Mistakes and inconsistent data (including data fabrication) are the main retraction reasons for articles published from 2009-2020 and indexed in PubMed.
Images (22.46%) and ethical issues (7.43%) are retraction reasons growing in recent years and count for almost 30% of all retractions.
Plagiarism and overlap still represent a significant problem (>30% of the total when images are included), especially in lower impact journals.
The number of fraudulent peer review cases (350) shows the need to strengthen these processes, making them less vulnerable to circumvention attempts. As with plagiarism and overlap, the journals affected are those with a low CiteScore.
Major publishers and biomedical journals are involved in the retrospective verification (going back at least 12 years), resulting in a steady increase in withdrawals. The process does not appear to be slowing down. Unfortunately, 5.1% inconsistent/unclear reporting of retractions together with 3.7% editorial errors signals severe deficiencies for some publishers and journals.
Withdrawal of articles seems to be a technology-dependent process (image analysis and anti-plagiarism software). Increasing the accessibility of these technologies can help combat QRP and QPP more effectively.
The number of citations of retracted articles shows a high impact of papers published by authors from certain countries, most of them scientifically advanced. This impact suggests a need for improving the verification processes at the national and institutional levels, publishers, and biomedical journals. The number of retracted articles per country does not always accurately reflect the scientific impact of QRP and QPP papers. Authors from countries whose articles have a negative scientific impact have published in journals with a high CiteScore: Switzerland (15.42), Spain (12.35), or United States (10.04) are some examples.

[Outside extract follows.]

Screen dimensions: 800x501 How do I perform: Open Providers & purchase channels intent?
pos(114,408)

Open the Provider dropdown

On the opposite side, countries figuring in the top 10 but with low scientific impact published in much lower CiteScore journals (Iran (3.5), India (4.43), or China (4.45)). One may also ask whether authors’ access to high-impact journals is easier for some countries and more difficult for others.

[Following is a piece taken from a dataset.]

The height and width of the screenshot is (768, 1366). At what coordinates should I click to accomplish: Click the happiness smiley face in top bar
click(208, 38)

The country distribution of retraction reasons shows structural problems in the organization and quality control of scientific research, which have different images depending on geographical location, economic development, and cultural model.

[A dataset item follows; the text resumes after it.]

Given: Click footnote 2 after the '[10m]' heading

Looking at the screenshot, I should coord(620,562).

Further research of retracted articles could focus on the equitable distribution of the responsibility for the authors of withdrawn articles or the early detection of policy changes that lead to better research. Other directions could be the evaluation of citation dynamics and the prevention of post-retraction citations or the implementation of more effective policies for reporting and disseminating retraction notes at the publisher or journal level. Last but not least, a stable classification would allow the differentiation between QRP and QPP articles and, therefore, the rapid rejection of invalid research and the appropriate correction of defective scientific reporting practices without the annulment of scientifically valid results.